Throw that crap into a dictionary or hashset or similarly applicable data structure with direct reads at the beginning of your logic so that it only gets enumerated ONCE when the data structure instance is created. Then access it however many times you want.

Soap box rant over.

Comments
  • 3
    Refactoring that into dictionary/hashset would feel so good. I'd almost do it for free...
  • 3
    @irene a grievous violation at multiple levels, for sure.
  • 1
  • 5
    @irene keeping this example within the scope of the original one, this would be super duper fast in comparison to what it was, and only enumerating the results object one time instead of 9 times.
  • 1
    @duckWit AND IT'S SO PRETTY
  • 2
    @duckWit Ohh, make a local function that takes Id as param so you won't have to repeat the access stuff?
  • 0
    @irene Elegancy over speed is my motto. Users hate me 🤓 Haha not really, but almost.
  • 0
    @irene you are correct, setting applicable properties within if statements of a single for/each iteration accomplishes the same goal of only enumerating it once. This is where my personal preference comes in though because I do tend to frown on excessive amounts of if/else blocks. More often than not they can be harder to read and harder to test.
  • 0
    @irene language is C#
  • 0
    @irene not here specifically, but numerous if else statements in the same sequence that return different values for example require multiple tests. After commenting about that above I quickly edited it to say they *can* require more tests. You are right, here they could be covered with the same single test. My preference remains less if/else blocks though if they can be avoided.
  • 1
    @irene more along this tangent I also happen to similarly avoid switch statements except when they are utilized in an isolated factory-like design pattern. We can certainly do that here, but we also accomplish essentially the same thing with the direct reads on the dictionary example I provided above. I don't feel in this case it would warrant a switch statement.

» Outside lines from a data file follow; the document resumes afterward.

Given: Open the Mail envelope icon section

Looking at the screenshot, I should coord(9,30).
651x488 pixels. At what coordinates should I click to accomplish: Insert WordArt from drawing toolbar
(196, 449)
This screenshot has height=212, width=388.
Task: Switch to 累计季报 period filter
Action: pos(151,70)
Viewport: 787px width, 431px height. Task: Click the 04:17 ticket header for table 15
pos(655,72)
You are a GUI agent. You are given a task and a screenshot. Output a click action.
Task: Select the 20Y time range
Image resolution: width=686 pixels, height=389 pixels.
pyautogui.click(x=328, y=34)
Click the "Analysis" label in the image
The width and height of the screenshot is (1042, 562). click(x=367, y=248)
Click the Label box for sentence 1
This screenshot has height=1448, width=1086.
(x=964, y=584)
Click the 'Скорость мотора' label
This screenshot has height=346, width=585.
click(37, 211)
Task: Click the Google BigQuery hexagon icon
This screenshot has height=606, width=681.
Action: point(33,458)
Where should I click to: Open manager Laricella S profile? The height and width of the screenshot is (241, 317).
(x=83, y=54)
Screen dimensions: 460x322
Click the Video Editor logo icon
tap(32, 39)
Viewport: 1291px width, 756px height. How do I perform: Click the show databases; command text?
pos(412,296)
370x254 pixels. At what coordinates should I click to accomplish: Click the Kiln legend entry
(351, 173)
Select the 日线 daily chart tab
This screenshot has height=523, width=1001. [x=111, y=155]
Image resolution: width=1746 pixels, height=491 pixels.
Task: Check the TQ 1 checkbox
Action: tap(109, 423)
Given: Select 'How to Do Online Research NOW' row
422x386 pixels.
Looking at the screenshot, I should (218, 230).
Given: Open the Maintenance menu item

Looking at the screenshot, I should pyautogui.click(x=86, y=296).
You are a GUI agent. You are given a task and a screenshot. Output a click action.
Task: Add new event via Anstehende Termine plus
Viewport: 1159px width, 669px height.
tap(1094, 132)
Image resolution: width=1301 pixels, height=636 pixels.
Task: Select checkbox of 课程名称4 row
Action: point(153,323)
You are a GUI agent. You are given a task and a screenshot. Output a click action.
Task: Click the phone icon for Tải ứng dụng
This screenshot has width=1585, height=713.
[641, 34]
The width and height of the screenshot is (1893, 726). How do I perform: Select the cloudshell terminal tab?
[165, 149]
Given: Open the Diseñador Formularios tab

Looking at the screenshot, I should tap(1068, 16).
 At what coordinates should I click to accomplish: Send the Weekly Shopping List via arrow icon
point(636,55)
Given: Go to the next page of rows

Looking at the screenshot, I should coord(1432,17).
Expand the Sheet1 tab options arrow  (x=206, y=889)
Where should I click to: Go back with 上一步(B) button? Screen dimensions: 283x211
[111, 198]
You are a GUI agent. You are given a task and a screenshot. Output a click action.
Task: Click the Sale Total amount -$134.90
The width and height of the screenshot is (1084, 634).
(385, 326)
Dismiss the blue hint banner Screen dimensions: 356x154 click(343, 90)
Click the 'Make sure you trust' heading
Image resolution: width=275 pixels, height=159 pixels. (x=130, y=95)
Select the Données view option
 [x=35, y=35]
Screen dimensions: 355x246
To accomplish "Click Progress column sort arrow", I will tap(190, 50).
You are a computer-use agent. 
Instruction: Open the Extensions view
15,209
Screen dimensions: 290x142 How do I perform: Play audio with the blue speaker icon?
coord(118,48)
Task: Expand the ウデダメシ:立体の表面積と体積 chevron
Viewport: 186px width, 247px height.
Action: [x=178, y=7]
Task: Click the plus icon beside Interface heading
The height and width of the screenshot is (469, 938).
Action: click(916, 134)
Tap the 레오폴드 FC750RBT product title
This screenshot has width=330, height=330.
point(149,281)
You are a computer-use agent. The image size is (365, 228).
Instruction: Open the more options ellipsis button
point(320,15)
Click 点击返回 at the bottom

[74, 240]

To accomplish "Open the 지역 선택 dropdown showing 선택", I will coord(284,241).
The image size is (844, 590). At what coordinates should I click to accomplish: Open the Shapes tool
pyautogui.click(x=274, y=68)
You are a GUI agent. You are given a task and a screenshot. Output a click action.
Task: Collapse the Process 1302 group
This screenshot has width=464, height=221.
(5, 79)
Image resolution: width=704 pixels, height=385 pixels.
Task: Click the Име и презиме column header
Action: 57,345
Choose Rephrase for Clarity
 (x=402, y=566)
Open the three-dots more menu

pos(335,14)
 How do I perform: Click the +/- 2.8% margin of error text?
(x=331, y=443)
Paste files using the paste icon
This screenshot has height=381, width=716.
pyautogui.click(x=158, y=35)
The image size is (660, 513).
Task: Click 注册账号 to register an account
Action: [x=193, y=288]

    Anyway, as always there are numerous ways to tackle it. The take away is to make sure you are enumerating as few times as possible. After that it largely depends on personal or team preference.
  • 0
    @jschmold Courier New
  • 2
    I would still get rid of the repeated lines. Imagine the amount of work if there suddenly is 15 properties instead of 9 and you have to add those in 20 places in code instead of just modifying a single constant/enum/array.
  • 2
    This looks like one of those cases that justifies using metaprogramming if the language supports it.
  • 2
    Oh god this is ugly on so many levels. Kill it with fire.